The building was located in the center of town on the main street passing through Hoel’s Dam. Traffic was picking up, and Tillis had been lucky to find a parking spot so close to the building. He caught a glimpse of himself in the mirror of the door glass as he reached for the handle. His reflection had a white patch at one temple and a spreading purple bruise along the side of his face. He didn’t look or feel lucky.

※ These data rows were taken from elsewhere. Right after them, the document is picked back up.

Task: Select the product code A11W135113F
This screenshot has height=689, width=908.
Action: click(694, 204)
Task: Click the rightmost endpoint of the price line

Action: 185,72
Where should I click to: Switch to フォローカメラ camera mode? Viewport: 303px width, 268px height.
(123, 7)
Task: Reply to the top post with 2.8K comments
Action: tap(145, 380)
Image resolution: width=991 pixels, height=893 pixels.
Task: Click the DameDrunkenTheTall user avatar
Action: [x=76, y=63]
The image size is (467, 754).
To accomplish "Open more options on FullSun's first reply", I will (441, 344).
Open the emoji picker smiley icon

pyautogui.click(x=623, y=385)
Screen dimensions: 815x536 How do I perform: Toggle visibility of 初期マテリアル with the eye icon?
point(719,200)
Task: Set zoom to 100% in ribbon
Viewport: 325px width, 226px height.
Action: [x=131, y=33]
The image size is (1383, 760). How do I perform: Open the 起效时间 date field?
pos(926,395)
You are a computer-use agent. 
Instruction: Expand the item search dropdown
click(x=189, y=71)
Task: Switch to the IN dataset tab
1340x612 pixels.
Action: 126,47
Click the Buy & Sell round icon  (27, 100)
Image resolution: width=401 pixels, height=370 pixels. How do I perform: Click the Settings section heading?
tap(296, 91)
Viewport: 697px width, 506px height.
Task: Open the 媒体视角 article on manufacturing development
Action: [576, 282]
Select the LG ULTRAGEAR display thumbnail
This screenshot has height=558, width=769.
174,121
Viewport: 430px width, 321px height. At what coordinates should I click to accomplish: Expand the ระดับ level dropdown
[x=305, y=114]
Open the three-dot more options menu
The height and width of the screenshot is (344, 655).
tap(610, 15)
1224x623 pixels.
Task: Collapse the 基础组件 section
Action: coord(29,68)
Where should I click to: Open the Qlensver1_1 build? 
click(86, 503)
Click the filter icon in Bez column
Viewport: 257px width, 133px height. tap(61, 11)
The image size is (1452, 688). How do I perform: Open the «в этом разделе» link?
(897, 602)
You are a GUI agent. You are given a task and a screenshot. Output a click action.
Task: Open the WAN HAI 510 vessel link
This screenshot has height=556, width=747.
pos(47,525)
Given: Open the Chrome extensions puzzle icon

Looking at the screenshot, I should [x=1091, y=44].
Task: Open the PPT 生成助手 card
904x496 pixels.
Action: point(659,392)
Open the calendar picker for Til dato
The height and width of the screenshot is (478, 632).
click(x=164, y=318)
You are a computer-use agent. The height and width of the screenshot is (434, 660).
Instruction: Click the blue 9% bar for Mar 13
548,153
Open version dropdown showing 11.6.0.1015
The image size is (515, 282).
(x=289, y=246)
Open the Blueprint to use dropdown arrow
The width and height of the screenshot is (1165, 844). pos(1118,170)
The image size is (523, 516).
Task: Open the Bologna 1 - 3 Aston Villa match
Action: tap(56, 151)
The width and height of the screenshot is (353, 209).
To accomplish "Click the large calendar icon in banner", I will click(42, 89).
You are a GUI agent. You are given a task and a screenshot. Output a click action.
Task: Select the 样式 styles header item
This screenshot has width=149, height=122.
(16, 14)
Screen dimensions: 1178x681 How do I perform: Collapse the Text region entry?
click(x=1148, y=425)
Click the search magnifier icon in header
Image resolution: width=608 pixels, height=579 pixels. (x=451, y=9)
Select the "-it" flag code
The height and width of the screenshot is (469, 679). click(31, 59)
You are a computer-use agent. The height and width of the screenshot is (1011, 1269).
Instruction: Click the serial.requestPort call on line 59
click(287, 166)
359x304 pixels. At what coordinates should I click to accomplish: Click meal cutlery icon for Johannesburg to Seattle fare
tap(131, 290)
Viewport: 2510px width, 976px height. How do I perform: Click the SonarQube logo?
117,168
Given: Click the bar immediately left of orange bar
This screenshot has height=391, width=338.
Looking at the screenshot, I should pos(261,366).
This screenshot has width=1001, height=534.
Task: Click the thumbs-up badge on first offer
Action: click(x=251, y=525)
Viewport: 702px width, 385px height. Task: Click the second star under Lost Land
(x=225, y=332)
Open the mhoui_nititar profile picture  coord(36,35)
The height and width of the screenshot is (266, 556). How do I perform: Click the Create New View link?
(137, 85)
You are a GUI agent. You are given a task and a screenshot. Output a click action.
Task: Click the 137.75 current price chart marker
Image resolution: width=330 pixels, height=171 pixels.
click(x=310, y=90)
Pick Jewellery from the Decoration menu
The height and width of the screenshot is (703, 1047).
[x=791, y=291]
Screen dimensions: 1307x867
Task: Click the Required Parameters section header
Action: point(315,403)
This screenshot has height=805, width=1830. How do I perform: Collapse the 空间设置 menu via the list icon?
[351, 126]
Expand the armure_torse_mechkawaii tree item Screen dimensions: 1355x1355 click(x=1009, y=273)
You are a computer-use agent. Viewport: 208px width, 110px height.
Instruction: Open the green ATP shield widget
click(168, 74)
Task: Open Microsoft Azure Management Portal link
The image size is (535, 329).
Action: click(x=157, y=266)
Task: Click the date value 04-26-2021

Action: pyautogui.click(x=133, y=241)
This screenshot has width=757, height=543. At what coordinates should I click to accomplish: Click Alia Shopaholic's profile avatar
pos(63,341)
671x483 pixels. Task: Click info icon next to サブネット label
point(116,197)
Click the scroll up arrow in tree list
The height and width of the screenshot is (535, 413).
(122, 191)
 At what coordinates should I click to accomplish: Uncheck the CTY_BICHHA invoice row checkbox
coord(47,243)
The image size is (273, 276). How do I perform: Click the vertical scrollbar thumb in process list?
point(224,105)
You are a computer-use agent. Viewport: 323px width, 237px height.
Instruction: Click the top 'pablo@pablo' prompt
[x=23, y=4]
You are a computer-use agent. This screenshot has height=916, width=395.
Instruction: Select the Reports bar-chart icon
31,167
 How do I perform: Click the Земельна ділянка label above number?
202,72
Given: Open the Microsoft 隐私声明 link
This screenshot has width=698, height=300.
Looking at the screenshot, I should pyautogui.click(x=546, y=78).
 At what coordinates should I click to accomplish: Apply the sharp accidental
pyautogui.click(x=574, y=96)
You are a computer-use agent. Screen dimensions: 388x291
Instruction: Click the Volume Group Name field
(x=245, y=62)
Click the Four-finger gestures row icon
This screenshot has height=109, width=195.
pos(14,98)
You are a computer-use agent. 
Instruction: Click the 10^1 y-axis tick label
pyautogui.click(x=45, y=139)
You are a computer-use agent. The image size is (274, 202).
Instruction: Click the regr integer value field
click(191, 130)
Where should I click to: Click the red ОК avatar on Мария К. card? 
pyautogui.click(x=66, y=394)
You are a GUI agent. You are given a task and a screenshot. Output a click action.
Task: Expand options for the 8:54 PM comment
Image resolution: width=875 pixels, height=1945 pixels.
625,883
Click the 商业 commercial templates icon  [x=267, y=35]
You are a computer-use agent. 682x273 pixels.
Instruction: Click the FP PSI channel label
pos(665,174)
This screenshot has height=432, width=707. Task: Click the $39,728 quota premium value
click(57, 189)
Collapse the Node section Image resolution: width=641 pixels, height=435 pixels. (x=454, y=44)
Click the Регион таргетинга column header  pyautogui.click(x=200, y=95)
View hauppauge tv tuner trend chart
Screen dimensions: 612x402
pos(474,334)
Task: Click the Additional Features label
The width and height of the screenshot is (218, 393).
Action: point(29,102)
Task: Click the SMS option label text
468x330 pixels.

The inside of the building opened into a wide room, with most of the desks on the divided part of the room marked Advertising. Four people were busy in the advertising section, bending over chest-high, tilted art tables with X-Acto knives, reaching for strips of paper coming through waxing machines. It gave Tillis a better feel for the newspaper’s state-of-the-art than he expected. One of the advertising women at a desk looked up at him, but the hope eased from her face when he pointed back to the news area. Only three desks were on the other side of the low wooden barrier, and at one of them sat Thirsty Mills, pecking away at a keyboard while staring at a computer screen. Either the light coming off the screen or the fluorescent panels above gave a macabre tinge of green to the silver sheen of the gray hairs that were tied back in a ponytail and sprinkled through Thirsty’s scruffy beard. His face had a nearly-matching greenish-gray pallor to it. A phone on a nearby desk was ringing, which he ignored. He looked up, saw Tillis heading his way, glanced at the wall clock, then looked back at his screen to finish a sentence. He did, frowned at it, then moved the mouse and hit the Enter key before hopping to his feet to face the Ranger.
“I’d been hoping to track you down,” he said. “Looks like you saved me the bother. I’ve got folks calling from all over for more details, and a chance to string for a wire service here.” He glanced toward the corner office, knowing that anything he sent out on the wire would have to go by Herb Hoel first to be approved.
“That’s the Texas Rangers, nothing but eager public service,” Tillis said.
Some of Thirsty’s native sarcasm nearly showed in the response on his face, but went away as he looked more closely at Tillis’ head. “What happened to you?”
“Had some problems with plumbing.” Tillis looked for a place to sit. He reached for the swivel chair behind an empty desk and dragged it over beside Thirsty Mills’ desk. He lowered himself into the chair, inwardly groaning a bit until his aching left side was settled.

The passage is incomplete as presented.